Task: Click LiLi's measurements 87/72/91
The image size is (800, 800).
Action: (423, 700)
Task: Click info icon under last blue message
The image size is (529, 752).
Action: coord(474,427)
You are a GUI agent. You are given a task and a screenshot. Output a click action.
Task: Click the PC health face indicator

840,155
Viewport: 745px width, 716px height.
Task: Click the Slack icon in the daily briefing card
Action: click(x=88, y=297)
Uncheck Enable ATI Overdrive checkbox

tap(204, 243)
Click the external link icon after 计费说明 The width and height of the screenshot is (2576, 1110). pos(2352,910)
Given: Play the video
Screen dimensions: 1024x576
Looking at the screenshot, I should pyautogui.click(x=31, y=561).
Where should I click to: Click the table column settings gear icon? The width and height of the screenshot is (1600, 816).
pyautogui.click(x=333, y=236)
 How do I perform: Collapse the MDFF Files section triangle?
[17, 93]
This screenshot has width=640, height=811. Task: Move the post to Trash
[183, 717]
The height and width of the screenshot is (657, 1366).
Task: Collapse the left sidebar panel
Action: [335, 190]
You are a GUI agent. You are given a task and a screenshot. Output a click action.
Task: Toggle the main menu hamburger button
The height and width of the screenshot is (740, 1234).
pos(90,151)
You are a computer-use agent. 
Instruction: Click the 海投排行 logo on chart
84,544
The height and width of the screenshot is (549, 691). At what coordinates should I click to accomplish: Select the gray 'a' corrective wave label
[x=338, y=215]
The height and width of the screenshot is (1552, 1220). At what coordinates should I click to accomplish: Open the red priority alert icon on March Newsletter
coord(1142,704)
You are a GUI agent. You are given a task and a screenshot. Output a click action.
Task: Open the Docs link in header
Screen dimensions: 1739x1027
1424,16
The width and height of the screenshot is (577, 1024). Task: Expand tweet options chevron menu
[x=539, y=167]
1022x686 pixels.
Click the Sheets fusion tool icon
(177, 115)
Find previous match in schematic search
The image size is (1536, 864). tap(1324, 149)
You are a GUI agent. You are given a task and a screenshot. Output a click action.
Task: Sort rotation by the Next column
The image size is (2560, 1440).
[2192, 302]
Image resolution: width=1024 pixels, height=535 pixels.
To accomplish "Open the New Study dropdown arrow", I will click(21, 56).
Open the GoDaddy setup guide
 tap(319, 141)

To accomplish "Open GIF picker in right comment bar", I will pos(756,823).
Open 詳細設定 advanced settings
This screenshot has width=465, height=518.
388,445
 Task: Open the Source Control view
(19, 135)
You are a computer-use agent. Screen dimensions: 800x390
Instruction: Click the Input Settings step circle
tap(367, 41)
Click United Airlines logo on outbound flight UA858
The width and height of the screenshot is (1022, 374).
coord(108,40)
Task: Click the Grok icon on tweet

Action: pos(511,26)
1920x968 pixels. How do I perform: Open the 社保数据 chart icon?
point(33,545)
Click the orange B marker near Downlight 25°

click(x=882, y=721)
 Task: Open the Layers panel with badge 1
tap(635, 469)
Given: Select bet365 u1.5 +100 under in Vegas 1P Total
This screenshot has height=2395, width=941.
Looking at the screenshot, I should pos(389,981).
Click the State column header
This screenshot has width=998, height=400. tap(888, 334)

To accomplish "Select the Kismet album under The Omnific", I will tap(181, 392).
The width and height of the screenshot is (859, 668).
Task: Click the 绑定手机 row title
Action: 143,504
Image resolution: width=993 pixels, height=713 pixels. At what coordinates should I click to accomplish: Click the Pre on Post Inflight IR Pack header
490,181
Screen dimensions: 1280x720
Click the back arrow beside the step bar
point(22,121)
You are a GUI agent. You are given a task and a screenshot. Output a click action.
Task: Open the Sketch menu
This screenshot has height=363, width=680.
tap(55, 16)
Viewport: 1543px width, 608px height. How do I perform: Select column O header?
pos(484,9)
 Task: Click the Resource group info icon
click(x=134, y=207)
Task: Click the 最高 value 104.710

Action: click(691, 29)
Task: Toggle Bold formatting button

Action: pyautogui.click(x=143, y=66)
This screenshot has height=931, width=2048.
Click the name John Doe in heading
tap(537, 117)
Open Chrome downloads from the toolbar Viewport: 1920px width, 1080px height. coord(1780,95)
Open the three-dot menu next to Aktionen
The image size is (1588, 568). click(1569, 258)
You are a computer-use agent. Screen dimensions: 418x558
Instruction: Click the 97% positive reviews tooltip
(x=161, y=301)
____
=== Work to do ===
Pick out each line of the material that contains the string "chart", matching case exactly.

=== Result ===
Instruction: Click the 海投排行 logo on chart
1920x968 pixels. How do I perform: Open the 社保数据 chart icon?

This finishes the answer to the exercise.